Materials and methods

Animal care

This study protocol was approved by the Animal Care and Use Committee of the Clinical Center of the National Institutes of Health (Animal Study Protocol CCM 0601).

Study design

In weekly experiments, Sprague–Dawley rats (n = 49 total) with carotid arterial and jugular venous catheters were randomized to receive 24-hour intravenous infusions (0.5 ml/h) of L. gasseri cell wall in total doses of 10, 20, 40, 80, or 160 mg/kg or of diluent only (control). Mean arterial blood pressures (MBPs) and heart rates (HRs) were measured immediately before and at 1 hour intervals from 1 to 10 hours and at 2-hour intervals from 10 to 24 hours after initiation of infusion. Arterial blood was collected at 4, 8, and 24 hours for blood gas (ABG), lactate, complete blood cell (CBC), cytokine, nitric oxide (NO), alanine and aspartate aminotransferases (ALT and AST, respectively), creatine phosphokinase (CPK), blood urea nitrogen (BUN), and creatinine measures.

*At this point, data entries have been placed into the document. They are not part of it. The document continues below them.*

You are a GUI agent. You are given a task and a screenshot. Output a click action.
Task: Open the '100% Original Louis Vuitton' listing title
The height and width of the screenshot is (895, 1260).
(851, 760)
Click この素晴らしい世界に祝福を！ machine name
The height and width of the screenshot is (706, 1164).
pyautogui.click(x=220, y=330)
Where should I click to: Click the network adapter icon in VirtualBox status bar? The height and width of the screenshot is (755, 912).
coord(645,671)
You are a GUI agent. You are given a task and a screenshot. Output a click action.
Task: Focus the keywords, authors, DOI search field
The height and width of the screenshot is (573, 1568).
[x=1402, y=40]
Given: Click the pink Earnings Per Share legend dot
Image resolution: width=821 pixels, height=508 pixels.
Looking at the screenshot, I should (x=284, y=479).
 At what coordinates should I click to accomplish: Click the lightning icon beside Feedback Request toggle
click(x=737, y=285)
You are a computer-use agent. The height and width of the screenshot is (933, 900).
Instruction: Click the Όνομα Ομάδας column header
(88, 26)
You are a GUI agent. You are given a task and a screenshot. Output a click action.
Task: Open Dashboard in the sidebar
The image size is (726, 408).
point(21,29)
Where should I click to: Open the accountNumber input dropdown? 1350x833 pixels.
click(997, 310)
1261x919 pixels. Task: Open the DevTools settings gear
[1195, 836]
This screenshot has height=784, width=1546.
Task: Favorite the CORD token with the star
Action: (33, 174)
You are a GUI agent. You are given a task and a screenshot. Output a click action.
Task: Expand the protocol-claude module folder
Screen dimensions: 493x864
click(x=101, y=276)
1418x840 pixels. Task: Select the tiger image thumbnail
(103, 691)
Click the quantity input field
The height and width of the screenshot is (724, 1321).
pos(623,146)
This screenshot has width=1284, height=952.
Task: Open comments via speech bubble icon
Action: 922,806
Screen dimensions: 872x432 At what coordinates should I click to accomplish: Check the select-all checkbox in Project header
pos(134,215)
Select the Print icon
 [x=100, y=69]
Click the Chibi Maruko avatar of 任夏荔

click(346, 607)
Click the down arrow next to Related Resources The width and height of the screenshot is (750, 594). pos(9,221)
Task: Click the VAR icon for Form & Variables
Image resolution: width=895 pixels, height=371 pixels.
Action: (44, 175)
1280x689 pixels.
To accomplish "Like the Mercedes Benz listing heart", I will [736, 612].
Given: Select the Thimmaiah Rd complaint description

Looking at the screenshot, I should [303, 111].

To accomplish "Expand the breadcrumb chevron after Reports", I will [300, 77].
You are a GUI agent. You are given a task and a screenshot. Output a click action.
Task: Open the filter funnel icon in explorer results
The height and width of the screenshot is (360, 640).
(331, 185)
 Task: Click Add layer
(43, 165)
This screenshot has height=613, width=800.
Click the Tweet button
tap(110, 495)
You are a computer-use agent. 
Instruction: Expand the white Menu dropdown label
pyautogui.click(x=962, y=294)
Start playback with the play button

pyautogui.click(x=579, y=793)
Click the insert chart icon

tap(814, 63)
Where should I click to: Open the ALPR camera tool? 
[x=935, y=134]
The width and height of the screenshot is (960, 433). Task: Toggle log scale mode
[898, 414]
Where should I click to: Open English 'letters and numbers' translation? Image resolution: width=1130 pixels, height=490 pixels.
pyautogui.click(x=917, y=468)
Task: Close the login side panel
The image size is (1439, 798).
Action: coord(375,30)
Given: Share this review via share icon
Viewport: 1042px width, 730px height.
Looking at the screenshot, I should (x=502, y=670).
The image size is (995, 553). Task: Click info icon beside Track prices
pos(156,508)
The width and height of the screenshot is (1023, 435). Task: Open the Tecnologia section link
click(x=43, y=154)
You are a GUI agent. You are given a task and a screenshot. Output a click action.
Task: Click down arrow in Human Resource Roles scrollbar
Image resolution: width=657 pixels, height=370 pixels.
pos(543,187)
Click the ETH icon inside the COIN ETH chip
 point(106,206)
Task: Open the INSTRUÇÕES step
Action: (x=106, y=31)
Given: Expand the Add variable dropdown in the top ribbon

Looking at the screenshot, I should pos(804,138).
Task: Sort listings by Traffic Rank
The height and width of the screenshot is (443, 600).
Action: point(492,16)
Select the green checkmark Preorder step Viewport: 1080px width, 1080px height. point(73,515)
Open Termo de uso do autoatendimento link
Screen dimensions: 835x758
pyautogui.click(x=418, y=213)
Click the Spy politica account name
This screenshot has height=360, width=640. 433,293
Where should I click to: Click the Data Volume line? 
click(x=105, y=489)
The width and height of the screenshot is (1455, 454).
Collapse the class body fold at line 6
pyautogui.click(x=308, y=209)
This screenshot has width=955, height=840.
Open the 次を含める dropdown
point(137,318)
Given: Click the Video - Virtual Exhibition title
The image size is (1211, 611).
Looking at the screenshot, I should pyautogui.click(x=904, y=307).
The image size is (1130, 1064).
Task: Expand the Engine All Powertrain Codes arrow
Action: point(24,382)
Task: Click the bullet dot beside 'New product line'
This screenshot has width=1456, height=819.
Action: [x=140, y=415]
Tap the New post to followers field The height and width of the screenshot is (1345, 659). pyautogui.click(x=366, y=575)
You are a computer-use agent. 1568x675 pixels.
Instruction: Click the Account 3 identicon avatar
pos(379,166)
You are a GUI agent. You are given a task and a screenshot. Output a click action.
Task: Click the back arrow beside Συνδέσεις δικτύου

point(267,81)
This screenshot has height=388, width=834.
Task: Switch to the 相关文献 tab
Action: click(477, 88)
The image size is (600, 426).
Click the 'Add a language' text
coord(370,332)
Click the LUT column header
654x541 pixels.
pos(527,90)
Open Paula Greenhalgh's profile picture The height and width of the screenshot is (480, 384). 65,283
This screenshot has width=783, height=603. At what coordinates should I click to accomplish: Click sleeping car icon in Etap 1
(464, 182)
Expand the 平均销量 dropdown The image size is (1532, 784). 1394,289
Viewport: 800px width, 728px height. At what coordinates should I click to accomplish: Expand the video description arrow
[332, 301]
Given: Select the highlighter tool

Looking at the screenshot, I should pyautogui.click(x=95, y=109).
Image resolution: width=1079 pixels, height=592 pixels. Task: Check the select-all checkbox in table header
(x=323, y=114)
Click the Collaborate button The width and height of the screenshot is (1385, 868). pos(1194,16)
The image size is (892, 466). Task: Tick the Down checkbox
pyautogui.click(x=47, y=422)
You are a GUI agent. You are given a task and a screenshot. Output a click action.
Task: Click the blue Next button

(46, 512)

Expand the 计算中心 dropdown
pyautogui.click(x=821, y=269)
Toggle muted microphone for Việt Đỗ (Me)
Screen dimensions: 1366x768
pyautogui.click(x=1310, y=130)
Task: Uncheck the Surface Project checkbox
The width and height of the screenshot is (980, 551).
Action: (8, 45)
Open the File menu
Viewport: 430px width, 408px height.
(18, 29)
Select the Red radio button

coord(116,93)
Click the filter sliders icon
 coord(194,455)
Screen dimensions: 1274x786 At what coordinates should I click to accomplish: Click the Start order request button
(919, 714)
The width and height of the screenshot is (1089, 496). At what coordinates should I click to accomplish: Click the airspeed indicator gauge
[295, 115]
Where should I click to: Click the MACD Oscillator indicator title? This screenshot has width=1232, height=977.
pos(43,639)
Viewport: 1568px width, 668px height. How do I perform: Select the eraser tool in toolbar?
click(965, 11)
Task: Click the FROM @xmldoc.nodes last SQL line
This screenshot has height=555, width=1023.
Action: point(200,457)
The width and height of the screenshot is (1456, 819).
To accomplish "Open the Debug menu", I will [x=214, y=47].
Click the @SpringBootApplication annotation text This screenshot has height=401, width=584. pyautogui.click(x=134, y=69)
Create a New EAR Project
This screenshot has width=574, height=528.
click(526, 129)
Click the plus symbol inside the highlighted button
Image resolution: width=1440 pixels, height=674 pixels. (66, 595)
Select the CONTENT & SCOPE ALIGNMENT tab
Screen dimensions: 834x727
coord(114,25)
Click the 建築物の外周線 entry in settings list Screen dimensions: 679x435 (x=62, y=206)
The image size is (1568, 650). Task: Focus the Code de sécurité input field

Animals had similar volumes (0.5 ml) of blood drawn and normal saline replaced at each time point, Survival was assessed at 168 hours.

Cell-wall preparations

The L. gasseri ATC3323 were obtained from Dr. T. R. Klaenhammer, Department of Food, Bioprocessing, and Nutrition Sciences, North Carolina State University, Raleigh, NC, USA. Cell wall was purified by using previously described Methods [23]. In brief, bacteria grown to the late exponential phase were harvested with centrifugation, washed in distilled water (endotoxin-free), and boiled in an equal volume of 8% sodium dodecylsulfate (SDS) for 30 minutes. After incubation overnight at room temperature with agitation, the suspension was centrifuged, and the pellet extracted twice by boiling with 4% SDS. The extract was then washed, centrifuged at 20°C, and diluted with 1× phosphate-buffered saline to deliver doses of 10, 20, 40, 80, and 160 mg/kg body weight when administered as an infusion over 24 hours in a total volume of 12 ml (0.5 ml/h).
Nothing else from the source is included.